Hacker News new | ask | show | jobs
by cbozeman 2051 days ago
I'm about to take up the journey of learning a programming language.

What books would you recommend? What are the names of these "fancy books" you mention? And lastly, do you think there are websites that teach programming languages better than books, such as DataCamp, CodeCademy, SoloLearn, etc.?

What would be your recommendations?

1 comments

I bought this book for my son (elementary school), but it is in German: "Programmieren mit Python® - supereasy".

I would have preferred JavaScript, but had not immediately found a kid friendly book I liked (in German).

As for recommendations, the Pi Getting Started Book does have chapters about Python and Scratch, maybe it is a good start (see free download link).

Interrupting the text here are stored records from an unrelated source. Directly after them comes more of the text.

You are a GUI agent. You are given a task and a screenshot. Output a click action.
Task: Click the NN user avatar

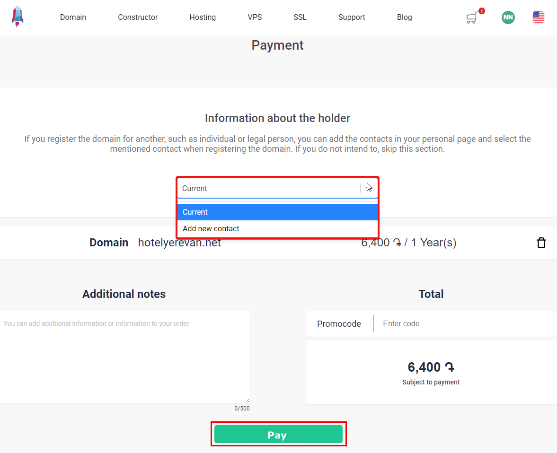click(x=508, y=17)

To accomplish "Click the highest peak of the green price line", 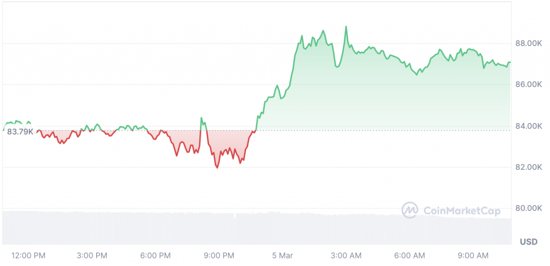I will (x=346, y=26).
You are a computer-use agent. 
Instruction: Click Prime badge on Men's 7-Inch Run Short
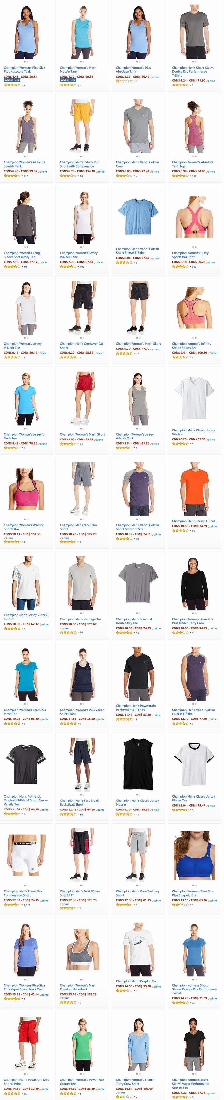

I still like good books to learn a programming language. Also, good online documentation in a language is important imo. I still like the original Java tutorial from Sun/Oracle: https://docs.oracle.com/javase/tutorial/

I know a teenager who has taught himself Java development from YouTube videos, which YouTube suggested to him.

I think it is important to have a project and be dedicated to solve it. What is it you want to do?

To give an example of an early issue we encountered: I wanted to write a simple program with my son, that asks for your date of birth and computes the number of days since your birth. But dates were not a subject of our python games programming book, so we had to read the online API documentation to figure out how to parse dates and compute time differences. Not too hard, but I think it requires dedication.

In a similar way, I think books or tutorials can never cover all sorts of issues one might encounter, so a lot of patience and dedication is needed to eventually master the coding.

For kids, I liked Micro:Bit, and if you are German, I would recommend the "Jugendwettbewerb Informatik" and accompanying tutorials.